Drone bee

Categories: All about bees, Bee species |



The drone bee appears in the bee family in the spring and summer. It is a male bee. You can easily distinguish drone from a working bee by a much larger size and the weight – about 0.2 g, which is twice more than the weight of the working bee. They do not participate in the collection of food and they cannot themselves even take food out of stocks, so they are fed by the worker bees. The drones do not perform any work, because their purpose is mating with the queen bee for fertilization of its eggs.

Drone bee (1)

Usually it can be born a few thousand drones in the family in the spring and summer, but only 6-8 drones mate with the queen bee. The abundance of the drones in the family creates a greater saturation of drones in the air space and guarantees quick meeting of the queen with drones. It is important not only the meeting itself, but also, probably, a rivalry between the drones, which provides selective mating of the queen, that is, the pairing with the most advanced, powerful males, from which it can get viable posterity. Drones live about two months. Bees drive them out of the hive in the autumn, and by the winter there is no drones in the hive. And only in families with barren queens bees do not expel the drones, and they can stay in the winter.

Drone bee (2)

Drones are larger than worker bees, but a little shorter than fetal queen. Length is 15-18 mm (0.7”), weight – 220-256 mg. Drones, just born in the cell, weigh 160-177  mg. They have better sense of smell and sight. It is necessary for them, because they need to quickly find the queen in the air.

Drone bee (3)

Drones do not stings, so they can not defend themselves or to kill or hurt anyone. They have smaller brain than the worker bees or queens. The only purpose of the drones is a queen insemination. In addition, their presence among the bees helps to regulate the temperature inside the nest. Each bee colony in the late spring (usually in the middle of May, and with good weather at the end of April) start to breed drones. This instinct is so exciting, that they rework honeycombs with bee cells in drone cells, and also build new drone combs in the nest. For feeding 1 kg drones they require 4800 g of honey and  3600 g of ambrosia. 1 kg is about 4,000 drones. According to a research, one drone eats on an average 4 mg of food per hour, and during the flight – 41 mg per hour.
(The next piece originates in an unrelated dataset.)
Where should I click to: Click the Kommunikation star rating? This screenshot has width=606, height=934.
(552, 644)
Drone spends in the nest 23 of 24 hours and 1 hour – in flight, spending 133 mg. Family spends 532 g of honey per day, or 30 pounds per month for 1 kg of drones. During three summer months 1 kg drones eat almost 0.5 centners of feed. It is clear that only tribal families need drones.

Drone bee (4)

Drones reach sexual maturity at birth, but they are not able for mating, they need 10-14 days of training flights. Royal substance (pheromone) is a lure for drones, so it should be considered a hormone, but inside the hive and near the ground they do not respond to this smell. It starts to act on them at a height of 3 – 10 m (1-3′) from the ground.Drones, attracted by the smell of pheromones fly in the wind to reach the the queen. Muster of drones may be near the apiary, and can be removed from families at 7 km and more.

Drone bee (5)

Experiments showed that drones flying out of the nest, take a supply of food for 40-67 km. They perfectly remember their hive, so they always come home, but if they get lost, any family acceptes them.
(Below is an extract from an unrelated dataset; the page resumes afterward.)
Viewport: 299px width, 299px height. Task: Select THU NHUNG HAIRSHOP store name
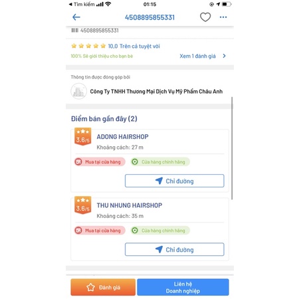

There are 2 – 3 thousand drones in the summer in the family. Bee family can breed more to the queen consume less time to meet with them. This in turn reduces the risk of meeting with its enemies (hornet, filant, birds). When there is a lot of drones, they fly over the queen, like a comet. The first drone, who reaches the queen, mates with it and instantly dies, and the uterus mates with the second, third, and so on. Part of drones die during the pursuit of the queen: they throw sex organ in the air and immediately die. When the queen ends pairing, it returns to the nest under the protection of bees. Approximately half of the young queens do not have time to  mate with drones on the first day, so on the second day a flight is repeated.

While building of the combs you should wax frames with full sheets of wax and give family 6 frames with honeycombs and 1 frame with the rudiments. Bees built drone honeycombs on this 1 frame and the queen lays eggs in the cells. After sealing drone cells some beekeepers cut the cells and lay it in solar extractors. Thus, the bees satisfy the instinct of construction of drone cells, and they reduce the number of mites in the family, in addition, the family lives without drones, saving food. But it is your choice.

In the fall, after a honey collection, bees do not only stop feeding the drones, but push them away from the open cells to the sealed honey. The drones can not open it, so they have to starve. After that, the bees begin to kick them out of the hive, and those that try to climb to notches, are killed and thrown away. If the drone falls into another hive in the summer, bees take it and in the fall – kill. If a family has drone brood, bees throw it in the fall.

If the bees expel the drones, then honey harvest is over, and there is the fetal queen in the hive. In many families, the drones sit on a migratory board, in other families bees go horseback on drones(go droneback))). Bees with no fetal queens do not expel the drones, but even take evicted from other hives. There have been cases, for example, when bees did not have time to kill the drones in time and killed them already in wintering boxes in the first week.